La logística internacional en Argentina continúa enfrentando fluctuaciones significativas, influenciadas por cambios en las políticas gubernamentales y condiciones del mercado. En una entrevista, Pablo, experto en el sector, señala que la baja en el consumo sigue siendo un obstáculo importante, limitando los volúmenes de importación y exportación. Sin embargo, prevé un año con crecimiento en estos ámbitos y una mayor incorporación de tecnologías avanzadas, como la inteligencia artificial y la digitalización, que están transformando los procesos logísticos.
Actualmente, muchas gestiones, como la presentación de manifiestos aduaneros, se realizan de manera digital, aunque todavía existen áreas por optimizar para agilizar los procedimientos. La integración tecnológica es percibida como un elemento positivo para el sector. La relación con Brasil, principal socio comercial, también influencia la logística en Argentina; operaciones con marcas de autos eléctricos en Brasil alivian la carga en la terminal de Zárate y ayudan a amortiguar los efectos de las tarifas y el tráfico.
El profesional destaca que tener un conocimiento sólido de toda la cadena logística es crucial para quienes trabajan en el sector, ya que actúan como enlaces que conectan a diferentes actores, incluidos diseñadores, vendedores y compradores.

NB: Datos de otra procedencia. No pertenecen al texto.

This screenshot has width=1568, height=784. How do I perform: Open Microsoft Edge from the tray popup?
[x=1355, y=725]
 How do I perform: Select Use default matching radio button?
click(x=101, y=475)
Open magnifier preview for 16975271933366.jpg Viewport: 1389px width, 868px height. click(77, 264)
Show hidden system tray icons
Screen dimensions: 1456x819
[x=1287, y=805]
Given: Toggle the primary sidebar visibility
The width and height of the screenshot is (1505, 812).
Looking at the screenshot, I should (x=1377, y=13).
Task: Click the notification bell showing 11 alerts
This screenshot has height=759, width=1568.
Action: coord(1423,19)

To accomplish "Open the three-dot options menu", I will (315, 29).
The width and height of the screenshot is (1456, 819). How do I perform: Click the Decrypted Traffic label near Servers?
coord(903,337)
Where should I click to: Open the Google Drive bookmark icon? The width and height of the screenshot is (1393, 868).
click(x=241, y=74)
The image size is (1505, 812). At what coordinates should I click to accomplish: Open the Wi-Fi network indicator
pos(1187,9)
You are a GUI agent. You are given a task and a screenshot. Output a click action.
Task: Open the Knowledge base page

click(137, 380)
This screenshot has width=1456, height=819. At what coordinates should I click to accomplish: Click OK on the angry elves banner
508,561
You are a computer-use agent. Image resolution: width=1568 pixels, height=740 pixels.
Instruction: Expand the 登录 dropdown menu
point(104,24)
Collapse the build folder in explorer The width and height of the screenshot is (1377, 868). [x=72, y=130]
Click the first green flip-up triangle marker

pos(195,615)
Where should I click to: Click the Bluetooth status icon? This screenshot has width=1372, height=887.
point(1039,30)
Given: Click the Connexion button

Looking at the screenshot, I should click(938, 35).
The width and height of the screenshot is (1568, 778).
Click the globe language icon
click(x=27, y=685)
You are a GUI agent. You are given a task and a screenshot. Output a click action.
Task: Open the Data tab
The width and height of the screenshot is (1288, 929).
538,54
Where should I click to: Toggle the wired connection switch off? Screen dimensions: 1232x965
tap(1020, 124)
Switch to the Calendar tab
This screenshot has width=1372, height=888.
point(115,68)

La gestión efectiva, la anticipación a errores y la comunicación son fundamentales para minimizar riesgos en un entorno en constante cambio.
Los errores, aunque inevitables, deben ser gestionados rápidamente para evitar impactos mayores, como interrupciones en la producción o pérdidas empresariales. Casos extremos, como errores en la importación de componentes con deficiencias técnicas, pueden desencadenar problemas de gran escala en toda la cadena.
El entrevistado revela que su interés en la logística surgió durante su estancia en Canadá a los 17 años, donde se despertó su curiosidad por entender cómo productos argentinos llegaban a otros países. Desde entonces, se dedicó a esta profesión, motivado también por su afinidad con los idiomas y los viajes.
En cuanto a las tendencias del sector, señala que la digitalización todavía tiene mucho camino por recorrer en Latinoamérica, aunque ya se evidencian importantes avances, especialmente en las grandes empresas. La implementación de tecnologías como la inteligencia artificial y la automatización podría convertirse en un estándar en pocos años, como ya sucede en Europa y Estados Unidos.
Finalmente, invita a quienes deseen ingresar en el comercio exterior a considerarlo como una carrera dinámica y en constante aprendizaje. La profesión permite entender la interconexión global, las relaciones culturales y económicas, y genera una extensa red de contactos. La recomendación es seguir adelante, ya que el sector ofrece múltiples oportunidades para desarrollarse profesionalmente en un entorno en permanente evolución.